Q: What will be different after this transformation? Can you give us an example?
A: For example, in the field of security, we may sell just SDKs. We could also work together with system integrators and downstream partners to provide comprehensive industry solutions. For clients, such products are more acceptable. We can build a business ecosystem of our own if we pick the right partners and expand our presence along the value chain. Putting the focus on building a business ecosystem at the early stage pays off. It’s the best decision we’ve made since we went commercial.
Reason for starting with the underlying technology
Q: You once said that SenseTime is one of few companies controlling original AI technology, and that in the long run, data and algorithms follow Moore’s law. Can you expand on that?
A: Back when I was a college student, I wrote on my resume “proficient with operating systems” and was asked to explain during an interview. I said that I could use every command with ease. The interviewer burst out laughing and told me it should be “proficient with using operating systems.”
From PC (Linux) to mobile phones (Android) to AI, the source code for operating systems has long been controlled by companies like Google and Microsoft, which are building their own ecosystems. It’s true that using their trained and proven systems can save you investment in hardware and infrastructure, but there will be little you can do if their algorithms turn out to be not good enough or deviate from where you are going. This is the problem with everyone using the same system. That’s why people say data is the most important .

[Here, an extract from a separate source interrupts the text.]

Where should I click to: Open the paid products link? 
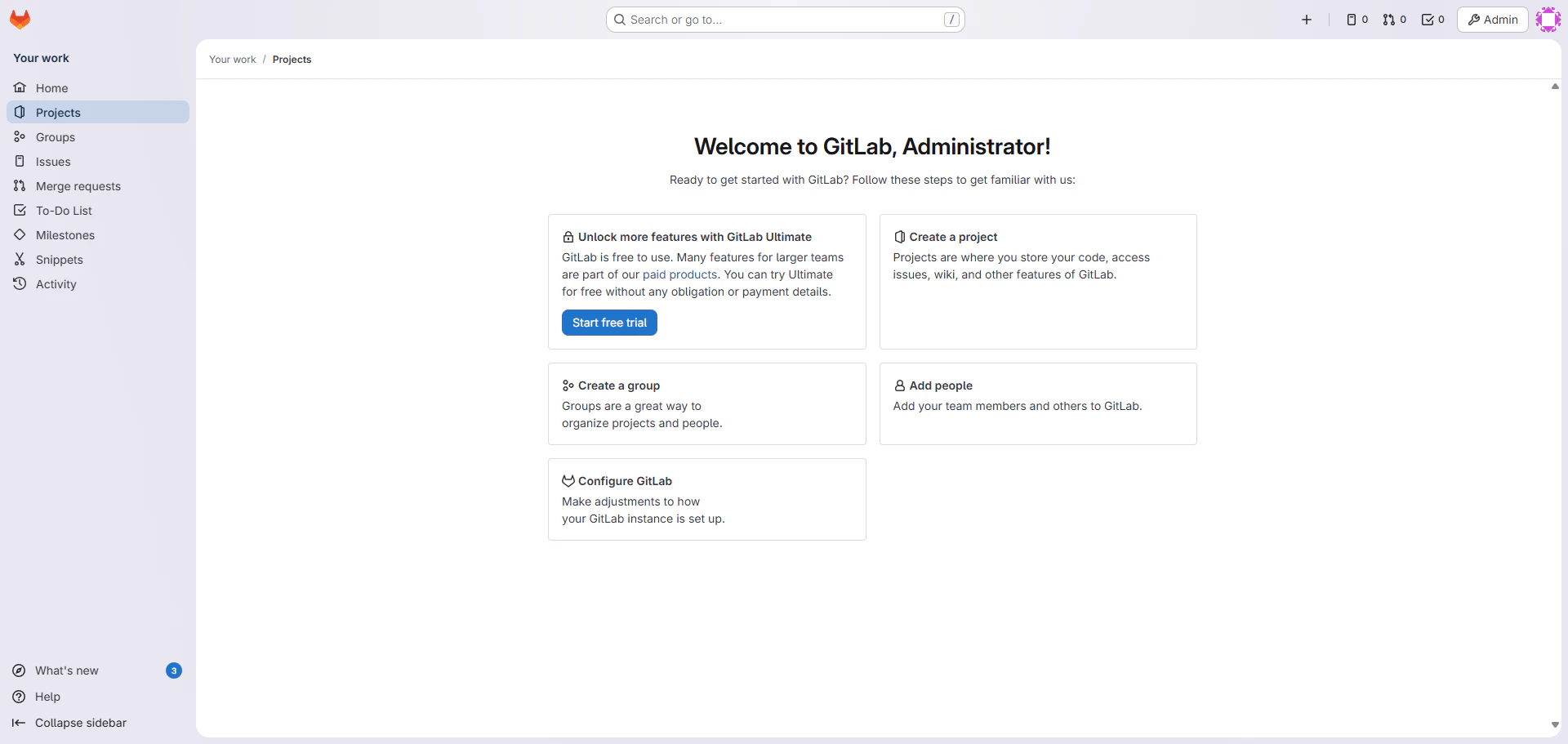679,274
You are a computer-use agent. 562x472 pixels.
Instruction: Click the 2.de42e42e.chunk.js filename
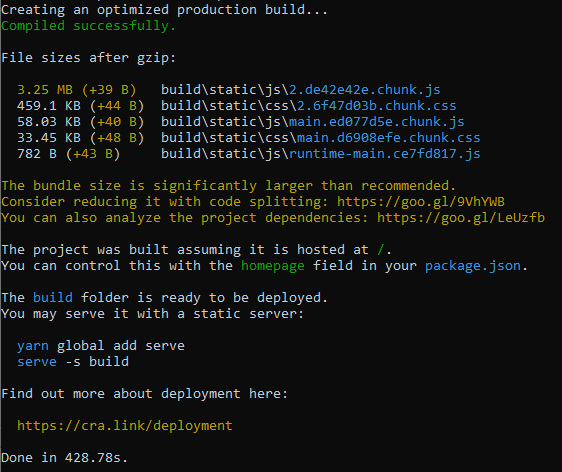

The core competency of AI companies should be a better “brain” (operating systems). That’s why SenseTime has kept investing to build training platforms. It’s a process of setting up barriers to prepare itself for when the market turns from a blue ocean to a red ocean . There is only one way to stay original: make sure that your pace of innovation is faster than others. You’ll miss the opportunity if you wait.

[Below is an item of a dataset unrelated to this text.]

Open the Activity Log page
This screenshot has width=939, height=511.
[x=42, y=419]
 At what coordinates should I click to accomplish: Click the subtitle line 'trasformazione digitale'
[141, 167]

Q: What advantage does having your own underlying technology bring to your company with respect to user experience?
A: Take phone cameras for example. Regular dual-camera algorithms are particularly demanding on image registration. Many manufacturers have therefore designed a holder for the two cameras, which costs a few dollars. But if you develop your own underlying technology, you can conduct end-to-end training from the beginning, which saves the need for holders. It’s like how human eyes work. They are actually not that demanding. When the cost of your products drops, users’ experience improves and your competitiveness increases.
Q: How much has SenseTime invested in its supercomputer center?
A: Our supercomputer center has over 8,000 GPUs now. We invest hundreds of millions of yuan in it every year.
Q: Why do you think it’s necessary to invest so heavily in the supercomputer center?
A: If we used others’ “brains,” for example, Google’s TensorFlow, and train algorithms with our own data, we wouldn’t have needed to invest so much in the supercomputer center.
But to develop our own training platform and “brain,” we must conduct numerous tests and use massive amounts of data to validate our models. That’s what makes our investment in computing power necessary. Outsiders may be impressed by the size of our early-stage investment, but that’s exactly what has enabled us to stay ahead of others.